Novelists and poets and screenwriters do this when they construct a
story in a particular way. I do it when
I interpret a book, play, or movie in a certain way – I reduce it to a
particular dimension.
I am almost always dissatisfied when I re-read a post about
just about anything. Despite being
generally satisfied - I usually feel like I have portrayed some important
element or story line of the piece I am describing, I also feel that I have not
gotten all of it. So, I have come to
accept that I can’t do that within the length parameters that I give myself,
but frankly I need to come to grips with the idea that a complete explanation
can’t be offered. Art – whether in the
form of a good book, play, movie, or lived experience (a dream or an
interaction with another person) – hints at the complex universe that we live in,
but it is not a complete representation of it.

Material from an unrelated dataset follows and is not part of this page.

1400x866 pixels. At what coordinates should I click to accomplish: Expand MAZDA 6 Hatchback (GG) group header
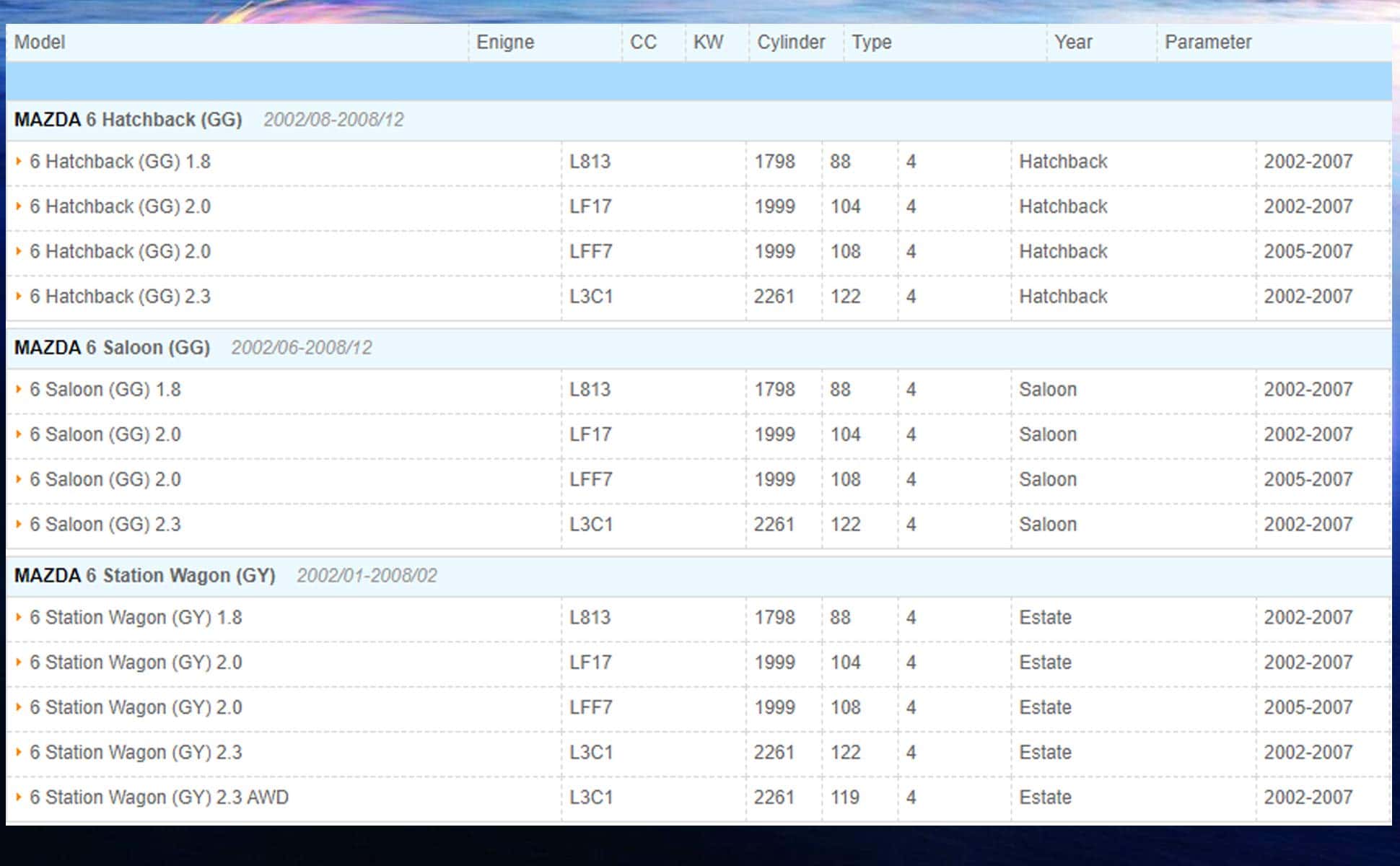point(128,120)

The author uses his or her conscious and unconscious mind to construct a
narrative that reflects what could have led to a series of events that could
have occurred. We, as the audience, use
our conscious and unconscious minds to fill in the gaps in the narrative – to make
it into a plausible story that is both reducible to something understandable
and part of something more complex than we can hope to grasp. And this process, which I try to engage in
with these posts, captures (hopefully) some small but powerfully useful per cent of the
variance of something that is very complex – something that goes beyond the
story and merges into the vast murkiness of the millions of lives that people
actually live – lives that are never fully understood by anyone. The story doesn’t – and can’t - get anywhere
near all of that complexity, but having a handle on even a corner of it gives
us some power to appreciate it, to know it, and to be able to communicate about
it.
The number .40 can be both a very large and a very small
number – and our ability to make sense of the world necessarily falls short of
accounting for all of the variance in it, but it can provide a useful handle
that can help us account for more than we otherwise might. A good
friend of mine is one of the statistical gurus in our department. It is his position that a good research paper
tells a good story. The statistics need
to be used to create a narrative arc. The statistics, just like a good analysis of
a story, and just like a story that is about some event – real or imagined – is
a reduction. And a psychoanalytic
interpretation is a reduction – one that draws us back, away from what we are
engaged with, but also equips us to re-engage with it, to wrestle with it, but
to do that with a new tool in our hands, one that gives us a little more
leverage to move a little closer to flipping the thing we are wrestling with on
its back so that we can, at least for a moment, pin it down. That is just fine as long as we realize, whether we are statistician, psychoanalyst, or artist, that we have only pinned down a small corner of a vast network.